Martin expressed support for same-sex marriage during an interview on Larry King Live in 2010. He has then delivered speeches about LGBT rights at the United Nations Homophobia Conference, the GLAAD Media Awards, and the Human Rights Campaign. He also raised his voice to support gay marriage in Puerto Rico before its legalization in 2015. In March 2016, Martin met with Chilean LGBT rights group Fundación Iguales to learn about the challenges LGBT citizens face there. AT the meeting, he said that he wants "equal marriage rights for Chile" and he wants his sons to grow up in a world where "there are no second-class citizens". Following the Colombia's highest court voting against an anti same-sex marriage proposal in April 2016, Martin tweeted: "Love and equality win, Colombia says YES to same-sex marriage." During an interview with Vulture, Martin talked about his role in The Assassination of Gianni Versace and how he wanted his portrayal to help "normalize open relationships". In June 2019, he published an open letter slamming the religious liberty bill, saying: "As a defender of human rights and a member of the LGBTT community, I am vehemently opposed to the proposed measure imposed upon us under the guise of religious freedom, that projects us to the world as a backwards country." Puerto Rico's then-governor backed down and withdrew his support of the bill following Martin's statement. In June 2020, Martin performed his song "Recuerdo" with Carla Morrison for a virtual event, Can't Cancel Pride: Helping LGBTQ+ People in Need, to raise visibility and funds for LGBTQ+ communities. He appeared at the virtual event in the following year as well. In February 2021, Martin was named national spokesperson for the onePULSE Foundation, a non-profit organization that focuses on managing "the design and construction of the permanent national memorial and museum dedicated to the Pulse nightclub tragedy". Later that year, he expressed that he wants to "normalize families like" his, in an interview with People.

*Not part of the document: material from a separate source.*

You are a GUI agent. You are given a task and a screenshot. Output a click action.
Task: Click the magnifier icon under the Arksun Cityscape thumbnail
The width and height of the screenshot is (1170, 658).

Several of Martin's music videos feature diversity in sexual orientations and same-sex couples, including "The Best Thing About Me Is You", "Disparo al Corazón", "Fiebre", and "Tiburones". For his activism and advocacy for LGBTQ community, Martin has been honored with numerous accolades, including the GLAAD Vito Russo Award, the Gala Vanguard Award by the Los Angeles LGBT Center, the International Icon Award by the British LGBT Awards, the National Visibility Award by the Human Rights Campaign, the Trailblazer Award by the LGBT Center Dinner, the Celebrity Activist of the Year by LGBTQ Nation, and the Legacy Award by Attitude Awards.

Achievements

Throughout his career, Martin has won over 200 awards (most awarded male Latin artist), including two Grammy Awards, five Latin Grammy Awards, five MTV Video Music Awards (tied for most wins by a Latin artist), two American Music Awards, three Latin American Music Awards, three Billboard Music Awards, a Billboard Music Video Award, nine Billboard Latin Music Awards, eight World Music Awards, fourteen Lo Nuestro Awards (including the Excellence Award), and a Guinness World Record. As an actor, he was nominated for an Emmy Award. In 2007, Martin was honored with a star on the Hollywood Walk of Fame, located at 6901 Hollywood Blvd.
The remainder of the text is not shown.